The economist, professor emeritus at New York University’s Stern School of Business, and CEO of Roubini Macro Associates, has even earned the moniker “Dr. Doom” for his pessimistic forecasts.
And on Sunday, Roubini—once again—warned that the global economy is heading for disaster.
“I think that really the world is on a slow-motion train wreck,” he told the Financial Times. “There are major new threats that did not exist before, and they’re building up and we’re doing very little about it.”
Roubini has been sounding the alarm about a coming economic crisis of the ages for over a year now.
In his new book, MegaThreats: 10 Dangerous Trends That Imperil Our Future, and How to Survive Them, he breaks down how challenges like climate change, competition between economic superpowers, and rising global debts are all combining to create a nightmare scenario for the world.
Roubini even told Fortune in November that “another variant of a Great Depression” was possible if policymakers don’t act to stop these “MegaThreats.”
“There may be severe financial crises and debt crises,” he warned.

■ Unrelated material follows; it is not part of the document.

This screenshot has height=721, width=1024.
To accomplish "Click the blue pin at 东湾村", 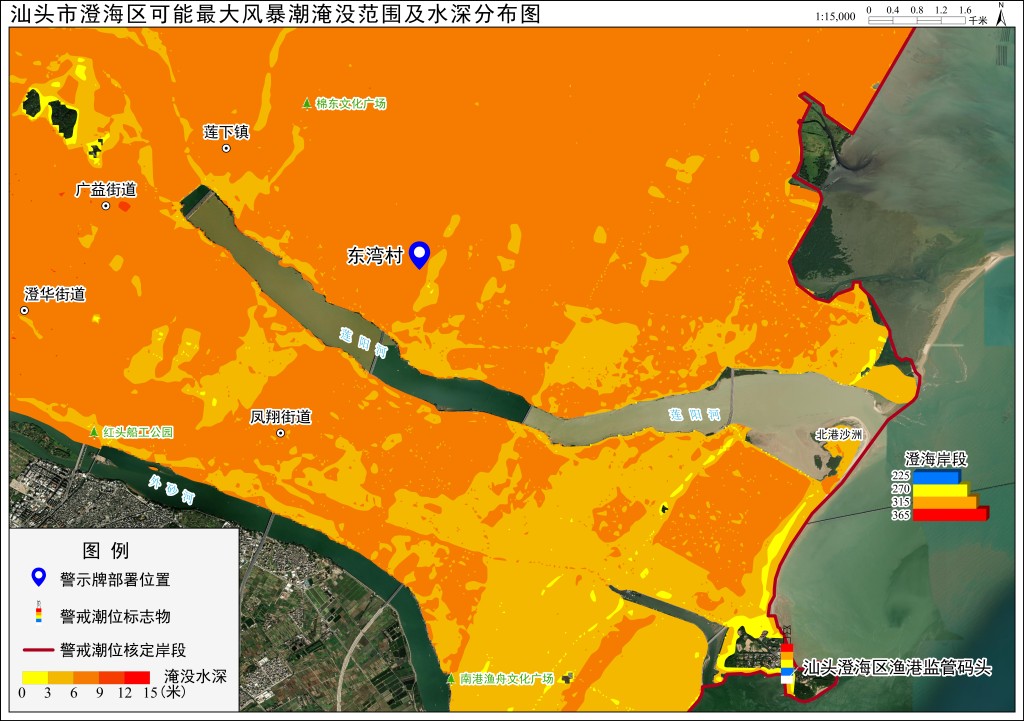I will (419, 255).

And even though the U.S. is in a better place than many nations, according to Roubini, Americans can expect a recession too.
“This is not going to be a short and shallow recession, it’s going to be deep and protracted,” he said on Sunday.
A debt crisis and World War III?
Roubini broke down two key threats to the U.S. and global economy in his interview with the Financial Times over the weekend.
First, he warned that rising tensions between the U.S. and China could lead to more trade wars and deglobalization, exacerbating global inflation.
The Financial Times reported that the economist even said that he believes World War III began in October when the U.S. blocked the sale of critical semiconductors—also known as chips—to China.
Roubini went on to argue that these geopolitical tensions are a return to normal after 75 years of “relative peace, progress, and prosperity.”
“Before then the history of humanity was a history of famine, war, disease, and genocides and so on. The last 75 years are an exception; they’re not the rule,” he said.
Roubini also pointed to the fact that public and private debts have soared over the past four decades worldwide as evidence that a global recession is coming. With interest rates rising to counter inflation, debt costs are soaring, which could cause “debt crises,” he says.
Total public and private debts were $235 trillion in 2021, or roughly 250% of global gross domestic product, according to the International Monetary Fund. In 1975, total public and private debts amounted to just 110% of global gross GDP.
Technological progress—including inventions like nuclear fusion—is the only possible savior for the global economy, according to Roubini. But it will take 15 to 20 years for those to help at all, he said, and in 15 and 20 years “we are doomed.”
For investors, Roubini repeated calls to avoid stocks and instead opt for short-term bonds, precious metals like gold, and even land purchases to ride out the coming economic storm.
But he did offer a rare caveat to his bearish outlook, saying, “No one can predict the future right all the time.”